May 12, 2013
We can take some steps to reduce our susceptibility to adverse events but if our primary aim is to reduce uncertainty as much as possible, our lives suffer in quality and our wallets suffer in quantity. In our financial lives, we must try to find a balance between risk and reward. There is a high demand for low risk, high reward investments. Unfortunately, there is little supply of such investments and the few that are offered are usually scams.
There is a good supply of low risk, low return products. In the past ten years, conservative savers have taken a beating. There have been only two periods where the interest on one year CDs has exceeded the percentage increase in inflation.
Challenged by low interest rates on CDs, savers have fled the market.
Older people who rely on their savings to generate income continue to search for yield, or the income generated by an investment. The iShares High Yield Corporate Bond ETF, HYG, and the iShares Dividend Select Index ETF, DVY, have posted strong gains. As more investors chase yield and drive up prices, the yields correspondingly become lower. In December 2007, DVY paid out an annualized 4.7% yield on a price of about $53. In March 2013, the yield was 3.4% on a price of $65 (Source)
Despite the fact that the Federal Reserve has held interest rates at historic lows, the amount of household savings continues to climb. Some of this is due to an aging population which has more in savings and tends to be more conservative.
The Federal Reserve is essentially kicking people out of the tent and into the forest where the wild animals live. It’s risky out there in the forest. How come the banks don’t want our money? Some people do not realize that a CD or savings account is essentially a loan to the bank. Through the FDIC, the U.S. government insures most of these loans. Loan your brother in law money for a year and you might not get it back. Loan your bank the money and you are assured that you will get it back.
In the simplified models of banking we learned in grade school, the bank pays us interest for the money we loan it (deposits) and loans that money out to other people at a higher rate of interest. The difference in the two interest rates is how banks pay their employees and other business costs and make a profit. The reality is much more complex. A bank does not take a $10 deposit from Mary and loan it to Joe. The bank takes the $10 deposit from Mary and loans $100 to Joe. Where did the other $90 come from, you ask? It is created out of thin air in a process called fractional reserve banking, which allows a bank to leverage the $10 deposit by ten times, in this example. Because banks are leveraging money, there is a labyrinth of financial metrics of stability to insure that the banks are not taking too much risk. Some of these metrics include the risk weighting of assets (deposits, loans and securities, for example) and capital asset ratios.

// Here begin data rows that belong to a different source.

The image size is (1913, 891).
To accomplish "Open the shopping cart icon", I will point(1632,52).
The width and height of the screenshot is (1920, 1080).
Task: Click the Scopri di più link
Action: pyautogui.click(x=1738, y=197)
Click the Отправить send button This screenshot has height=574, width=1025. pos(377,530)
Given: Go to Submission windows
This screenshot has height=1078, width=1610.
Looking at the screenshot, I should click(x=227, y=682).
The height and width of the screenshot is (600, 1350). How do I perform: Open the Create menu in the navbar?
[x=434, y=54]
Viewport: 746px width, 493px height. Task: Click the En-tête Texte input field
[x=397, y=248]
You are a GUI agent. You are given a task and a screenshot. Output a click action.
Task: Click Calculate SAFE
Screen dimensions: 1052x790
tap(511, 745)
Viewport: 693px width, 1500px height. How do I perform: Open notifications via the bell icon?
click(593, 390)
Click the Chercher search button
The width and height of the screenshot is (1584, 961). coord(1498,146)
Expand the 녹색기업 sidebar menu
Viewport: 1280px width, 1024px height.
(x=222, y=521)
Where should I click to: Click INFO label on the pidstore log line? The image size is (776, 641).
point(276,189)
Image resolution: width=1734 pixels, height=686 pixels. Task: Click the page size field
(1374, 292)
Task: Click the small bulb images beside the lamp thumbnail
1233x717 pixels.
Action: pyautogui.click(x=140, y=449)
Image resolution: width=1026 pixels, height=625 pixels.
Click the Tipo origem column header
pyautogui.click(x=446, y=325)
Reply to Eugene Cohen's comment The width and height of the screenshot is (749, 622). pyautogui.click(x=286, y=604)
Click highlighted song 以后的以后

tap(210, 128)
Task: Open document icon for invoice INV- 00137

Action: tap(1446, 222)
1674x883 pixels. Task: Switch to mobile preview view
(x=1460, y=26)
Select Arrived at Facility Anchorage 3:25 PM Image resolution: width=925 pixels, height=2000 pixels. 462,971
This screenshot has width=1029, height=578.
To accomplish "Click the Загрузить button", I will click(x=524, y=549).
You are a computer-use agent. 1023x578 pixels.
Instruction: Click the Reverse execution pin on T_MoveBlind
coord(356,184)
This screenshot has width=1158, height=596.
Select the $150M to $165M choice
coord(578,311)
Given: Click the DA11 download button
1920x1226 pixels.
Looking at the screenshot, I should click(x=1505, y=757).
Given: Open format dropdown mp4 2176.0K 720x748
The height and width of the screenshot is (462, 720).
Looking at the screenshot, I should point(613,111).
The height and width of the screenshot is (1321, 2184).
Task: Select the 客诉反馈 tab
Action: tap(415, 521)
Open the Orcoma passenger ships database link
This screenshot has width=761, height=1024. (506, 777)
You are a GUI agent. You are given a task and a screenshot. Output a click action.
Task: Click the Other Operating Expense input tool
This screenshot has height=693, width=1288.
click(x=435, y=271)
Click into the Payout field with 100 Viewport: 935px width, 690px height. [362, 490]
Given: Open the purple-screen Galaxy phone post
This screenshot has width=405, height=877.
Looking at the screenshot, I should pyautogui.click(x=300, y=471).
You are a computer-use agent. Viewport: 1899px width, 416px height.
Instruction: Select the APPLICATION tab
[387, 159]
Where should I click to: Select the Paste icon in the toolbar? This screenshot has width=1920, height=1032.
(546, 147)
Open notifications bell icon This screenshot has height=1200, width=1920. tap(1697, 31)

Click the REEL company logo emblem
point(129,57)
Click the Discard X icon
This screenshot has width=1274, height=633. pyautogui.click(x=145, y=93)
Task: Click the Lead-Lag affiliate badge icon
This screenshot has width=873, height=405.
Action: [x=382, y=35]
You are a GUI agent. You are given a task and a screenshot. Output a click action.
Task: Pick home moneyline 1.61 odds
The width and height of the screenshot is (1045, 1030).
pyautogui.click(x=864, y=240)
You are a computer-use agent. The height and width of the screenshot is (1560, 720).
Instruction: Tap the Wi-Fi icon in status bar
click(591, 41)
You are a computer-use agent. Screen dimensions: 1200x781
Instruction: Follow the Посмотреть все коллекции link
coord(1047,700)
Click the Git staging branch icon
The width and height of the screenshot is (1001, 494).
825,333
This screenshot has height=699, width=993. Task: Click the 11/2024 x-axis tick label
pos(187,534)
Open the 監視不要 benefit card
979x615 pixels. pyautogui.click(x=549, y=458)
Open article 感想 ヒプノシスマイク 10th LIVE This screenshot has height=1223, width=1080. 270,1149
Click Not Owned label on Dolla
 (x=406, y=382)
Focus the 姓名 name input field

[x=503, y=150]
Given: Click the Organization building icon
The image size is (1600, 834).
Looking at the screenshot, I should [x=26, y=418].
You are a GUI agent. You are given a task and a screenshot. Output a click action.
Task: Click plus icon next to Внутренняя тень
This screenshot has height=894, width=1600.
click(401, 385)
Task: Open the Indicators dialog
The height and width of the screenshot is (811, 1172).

In a 1985 paper by Federal Reserve economists, they note that “There is remarkably little evidence, however, that links the level of capital or the ratio of capital to assets with bank failure rates.” This paper was written before the S&L crisis of the 1980s.
The financial crisis in 2008 led to a surge of bank failures, peaking at more than 150 in 2010. In this past year, failures have dropped to a level that can be counted with two hands.
During the recession, the amount of commercial and industrial loans declined but have risen to nearly the same level as 2008.
From a thirty year perspective, we can see just how severe the decline was.
While loans and interest bearing accounts, or assets, at the largest banks are nearing 2007 levels, assets at small banks have declined.
The banking industry has been consolidating, larger banks eating up the smaller ones.
This past Friday, the Chairman of the Federal Reserve, Ben Bernanke, expressed concern that some of the larger banks are still prone to failure. The ever increasing size of the big banks has enabled them to have an even greater voice in the halls of Washington. Bernanke’s remarks hint that he is a proponent of further regulations which would reduce the amount of leverage that banks can use to increase their profits. Banking industry lobbyists are making the case that if they are required to reduce their leverage, it will hurt the economy by reducing the amount of loans they can make.
The banks are feeling squeezed and they are sure to let lawmakers know. Their net interest margin, or the spread between what they pay to depositors and what they charge to borrowers, has fallen to pre-recession levels, putting pressure on banks to take more risk to increase their bottom line.
I am reminded of a comment made by Raymond Baer, chairman of Swiss private bank Julius Baer, in 2009 who warned: “The world is creating the final big bubble. In five years’ time, we will pay the true price of this crisis.” Let’s see: 2009 + 5 = 2014. Hmmmm….
But we can’t live our lives waiting for the next catastrophe. We must take some risk, be diversified and be vigilant. As the stock market reaches new highs with each passing day, more investors will reassess their risk profile. Some will curse their caution of the past few years and move money from safe but low yielding assets to the market, helping to fuel rising market prices. The demand for yield creates a feedback loop that actually makes it harder to achieve yield. If only we could live in a world where they didn’t have these darn feedback loops.